#### Passage for review
Start of Block
Wednesday, March 9, 2011

Bikes...

On my most recent trip east of Bagram to an undisclosed location (good attempt at mystery, huh?!) I was fulfilling my new responsibility as personal security officer for our brigade's Deputy Commanding Officer, a "full-bird" colonel. Basically, it means that I am to be attached to his hip and ensure his safety where ever we travel...it also has a different, 5 lettered title associated with it that my adult friends can probably figure out!

With the duty does come some perks...mainly getting off post every once in a while and getting to be involved in different things. One of the recent things we were involved in was giving away some bikes to school kids at an all boys school just outside one of the main firebases in the province we went to. It was pretty neat to see the brand-new bikes sitting outside the school waiting for the kids to come out and be presented them.

Well, during the waiting, the COL decided he needed a little air and came out to where I was and where the battalion commander's (one of the people the COL was "visiting") PSO (personal security officer) was. There were a few kids and adults gathered around (we had a female Air Force medic- who, I must say, held her own with all the males that were gathered around) talking and interacting with us. One kid, couldn't have been more than 13 or so, had a bike covered in bright green transparent tape. The COL got the idea (he might have been dared) to ride the bike and wave at the other people on the mission while doing so...I.T. W.A.S. H.I.L.A.R.I.O.U.S!!!! Here was a full-bird COL, in his mid-forties, riding a bicycle that looked like it could fall apart at any moment waiving to the Lieutenant Colonel that was the battalion commander standing on the front steps of the boys school! The boys and men that were gathered around us loved it, they started clapping and cheering when he took off on the bike!
End of Block
#### Activities
(a) From the blog post about the bike giveaway, copy word for word the stretch from "Wednesday, March 9, 2011" through "probably figure out!".
(b) List every duty position (not military rank) that the blog post about the bike giveaway names.

#### Recorded data
Start of Block
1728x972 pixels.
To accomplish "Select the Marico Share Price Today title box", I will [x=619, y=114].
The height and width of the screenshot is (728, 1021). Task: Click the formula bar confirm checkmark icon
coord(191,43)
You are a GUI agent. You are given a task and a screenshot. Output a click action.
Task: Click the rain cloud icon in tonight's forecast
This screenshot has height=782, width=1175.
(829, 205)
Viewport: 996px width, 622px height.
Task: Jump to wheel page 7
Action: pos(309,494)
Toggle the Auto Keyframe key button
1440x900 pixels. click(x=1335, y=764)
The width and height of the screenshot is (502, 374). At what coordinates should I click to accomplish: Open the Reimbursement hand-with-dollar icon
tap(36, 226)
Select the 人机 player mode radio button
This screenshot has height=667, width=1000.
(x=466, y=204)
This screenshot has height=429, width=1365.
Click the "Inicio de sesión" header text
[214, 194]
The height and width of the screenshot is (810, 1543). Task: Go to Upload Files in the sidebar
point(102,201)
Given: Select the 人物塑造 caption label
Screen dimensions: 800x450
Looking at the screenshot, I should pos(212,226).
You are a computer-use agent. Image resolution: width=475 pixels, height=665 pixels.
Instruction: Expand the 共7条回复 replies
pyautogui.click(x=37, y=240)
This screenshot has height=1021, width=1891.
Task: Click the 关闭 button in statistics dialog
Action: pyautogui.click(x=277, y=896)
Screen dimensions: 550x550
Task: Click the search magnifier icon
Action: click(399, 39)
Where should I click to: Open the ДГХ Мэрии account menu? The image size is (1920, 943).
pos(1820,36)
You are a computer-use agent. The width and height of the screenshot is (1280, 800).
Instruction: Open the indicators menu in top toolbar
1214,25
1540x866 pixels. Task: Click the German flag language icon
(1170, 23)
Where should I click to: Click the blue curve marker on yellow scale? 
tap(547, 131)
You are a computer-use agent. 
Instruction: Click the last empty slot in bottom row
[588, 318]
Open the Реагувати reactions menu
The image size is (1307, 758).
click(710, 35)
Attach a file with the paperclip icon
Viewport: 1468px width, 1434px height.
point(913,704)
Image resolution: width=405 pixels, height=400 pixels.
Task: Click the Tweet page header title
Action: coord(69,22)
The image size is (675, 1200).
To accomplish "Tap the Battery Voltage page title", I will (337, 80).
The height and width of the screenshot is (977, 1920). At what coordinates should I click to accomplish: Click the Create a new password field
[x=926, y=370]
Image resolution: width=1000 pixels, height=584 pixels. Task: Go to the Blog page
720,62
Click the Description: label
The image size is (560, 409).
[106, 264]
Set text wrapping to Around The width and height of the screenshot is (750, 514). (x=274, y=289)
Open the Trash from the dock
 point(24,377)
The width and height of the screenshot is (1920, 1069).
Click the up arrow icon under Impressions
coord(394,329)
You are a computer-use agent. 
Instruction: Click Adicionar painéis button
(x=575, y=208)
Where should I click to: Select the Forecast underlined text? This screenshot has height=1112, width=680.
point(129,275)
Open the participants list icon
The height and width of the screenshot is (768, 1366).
End of Block
#### Solution list
(a)
Wednesday, March 9, 2011

Bikes...

On my most recent trip east of Bagram to an undisclosed location (good attempt at mystery, huh?!) I was fulfilling my new responsibility as personal security officer for our brigade's Deputy Commanding Officer, a "full-bird" colonel. Basically, it means that I am to be attached to his hip and ensure his safety where ever we travel...it also has a different, 5 lettered title associated with it that my adult friends can probably figure out!

(b)
personal security officer (PSO)
Deputy Commanding Officer
battalion commander
Air Force medic